Figure 2.

eIF3e drives selective mRNA translation of mRNAs involved in GBM tumor progression and response to treatments. (A) Polysome profile of U251 cells treated with control (siScr) or eIF3e (si3e) siRNAs. mRNA was isolated from fractions containing three ribosomes (box) and analyzed in parallel with cytoplasmic mRNA using microarrays (see the ‘Materials and Methods’ section). The peaks corresponding to the 40S, 60S and 80S ribosomal subunits and polysomes are indicated, as well as NP, LP and HP fractions. (B) Microarray data analysis using a Venn diagram showing the overlap between cytosolic mRNAs and translationally regulated mRNAs.
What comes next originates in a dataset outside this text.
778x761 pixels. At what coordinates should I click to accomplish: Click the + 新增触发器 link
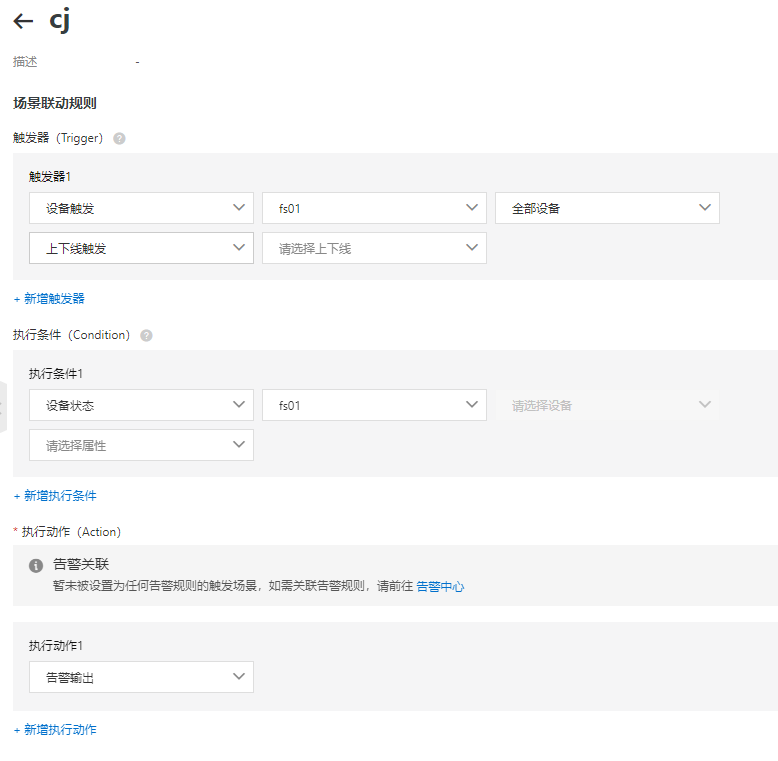pos(49,299)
The number of eIF3e activated or repressed mRNAs in each group is indicated. (C) Validation of the genome-wide polysome profiling in (A) by RT-qPCR analysis from pooled NP and HP fractions using specific primers for the indicated mRNAs and quantification by analyzing the ratio HP/NP [error bars ± SEM of three experiments; *P < 0.05, ***P < 0.0005 (paired t-test)]. (D) Western blot analysis of the indicated proteins in U251 and LN18 cells treated with control (siScr) or eIF3e (si3e) siRNAs. (E) Ratio of Renilla/Firefly luciferase activities (Rluc/Fluc) (ii) determined using U251 cells treated with control (siScr) and eIF3e (si3e) siRNAs, followed by co-transfection with Rluc and Fluc mRNA reporters depicted in (i) [error bars ± SEM of three independent experiments; *P < 0.05 (paired t-test)].